PROVIDED DATA: Begin

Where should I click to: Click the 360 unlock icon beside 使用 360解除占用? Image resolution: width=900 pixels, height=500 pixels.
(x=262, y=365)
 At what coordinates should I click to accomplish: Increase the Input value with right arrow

PROVIDED DATA: End
PROVIDED DATA: Begin

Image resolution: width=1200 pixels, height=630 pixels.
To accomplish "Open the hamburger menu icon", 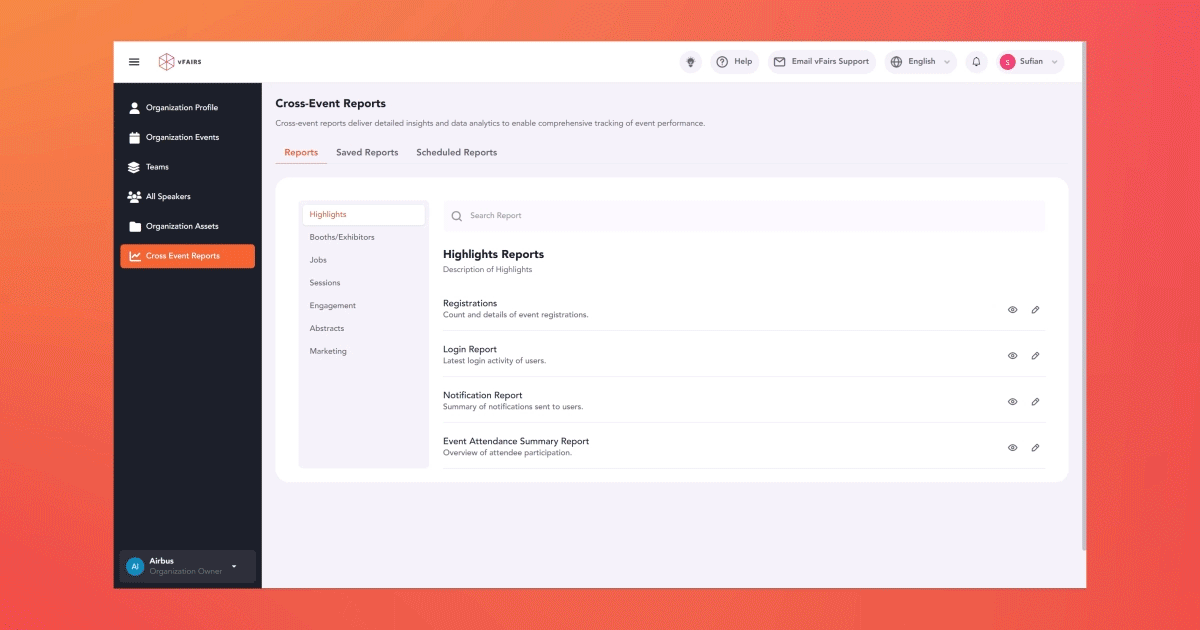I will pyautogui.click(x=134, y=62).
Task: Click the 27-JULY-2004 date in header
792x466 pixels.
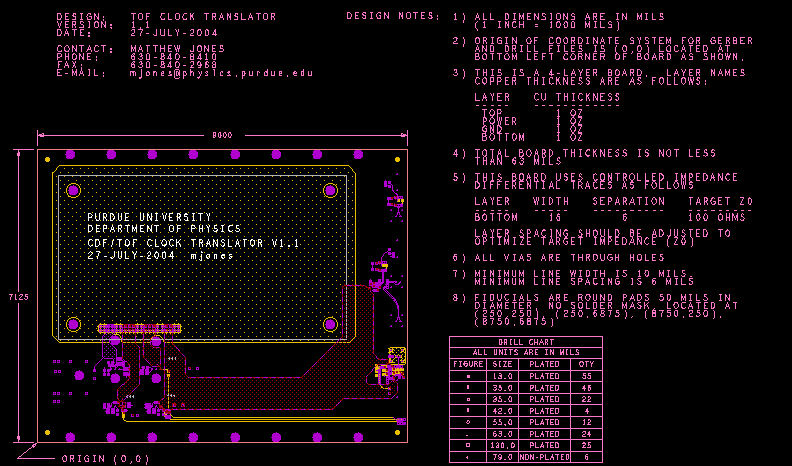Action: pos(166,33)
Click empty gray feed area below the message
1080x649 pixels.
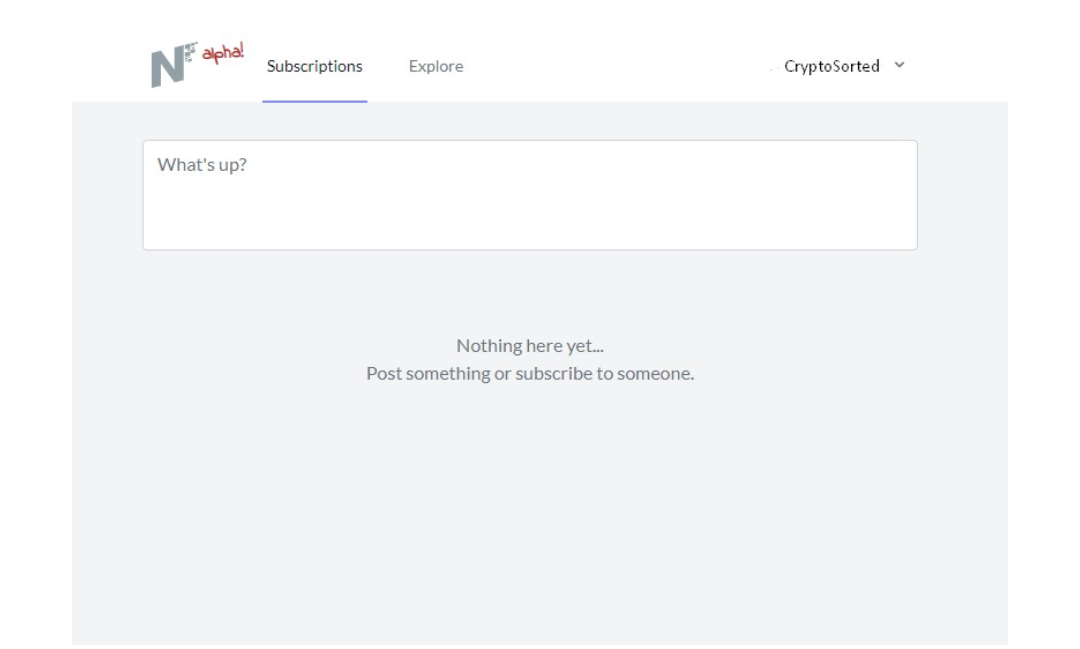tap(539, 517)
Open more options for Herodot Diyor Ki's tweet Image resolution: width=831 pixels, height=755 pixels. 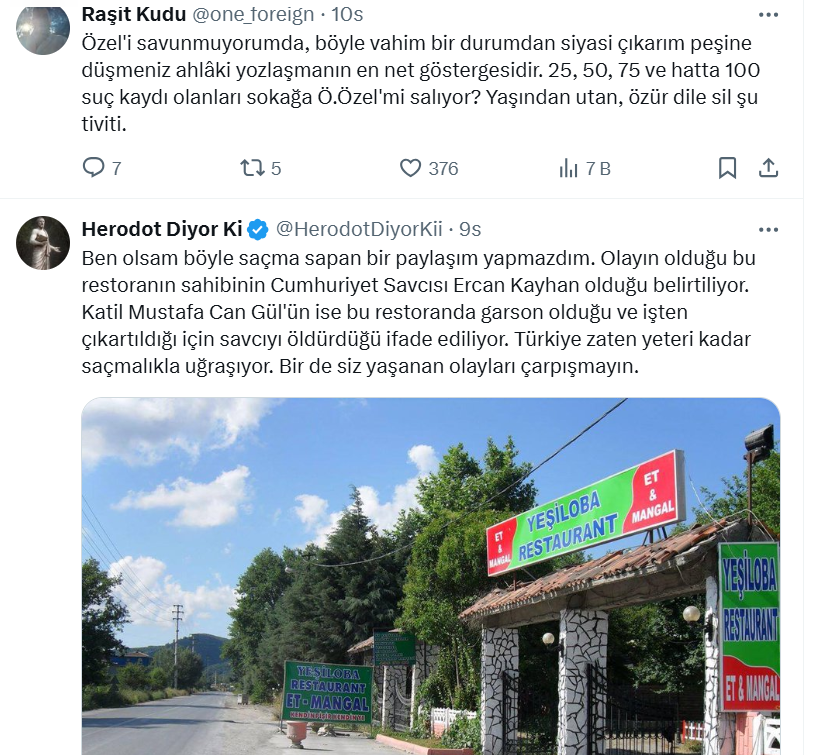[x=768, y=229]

PROVIDED DATA: End
PROVIDED DATA: Begin

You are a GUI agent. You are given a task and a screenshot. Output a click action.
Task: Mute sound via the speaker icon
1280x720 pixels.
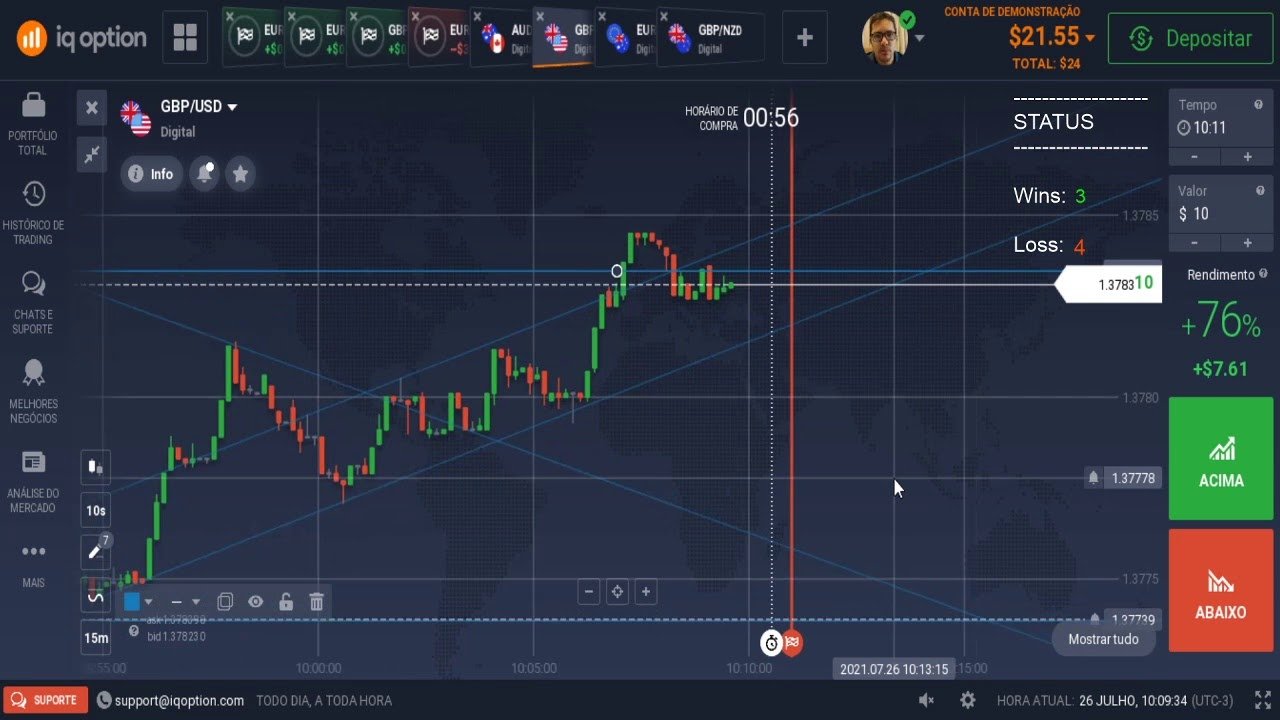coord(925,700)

PROVIDED DATA: End

> _EXERCISE_: One stretch of the lines above is wanted, from the line that contains "Where should I" through the line that contains "At what coordinates". Output it exactly.

> _SOLUTION TO THE PROBLEM_:
Where should I click to: Click the 360 unlock icon beside 使用 360解除占用? Image resolution: width=900 pixels, height=500 pixels.
(x=262, y=365)
 At what coordinates should I click to accomplish: Increase the Input value with right arrow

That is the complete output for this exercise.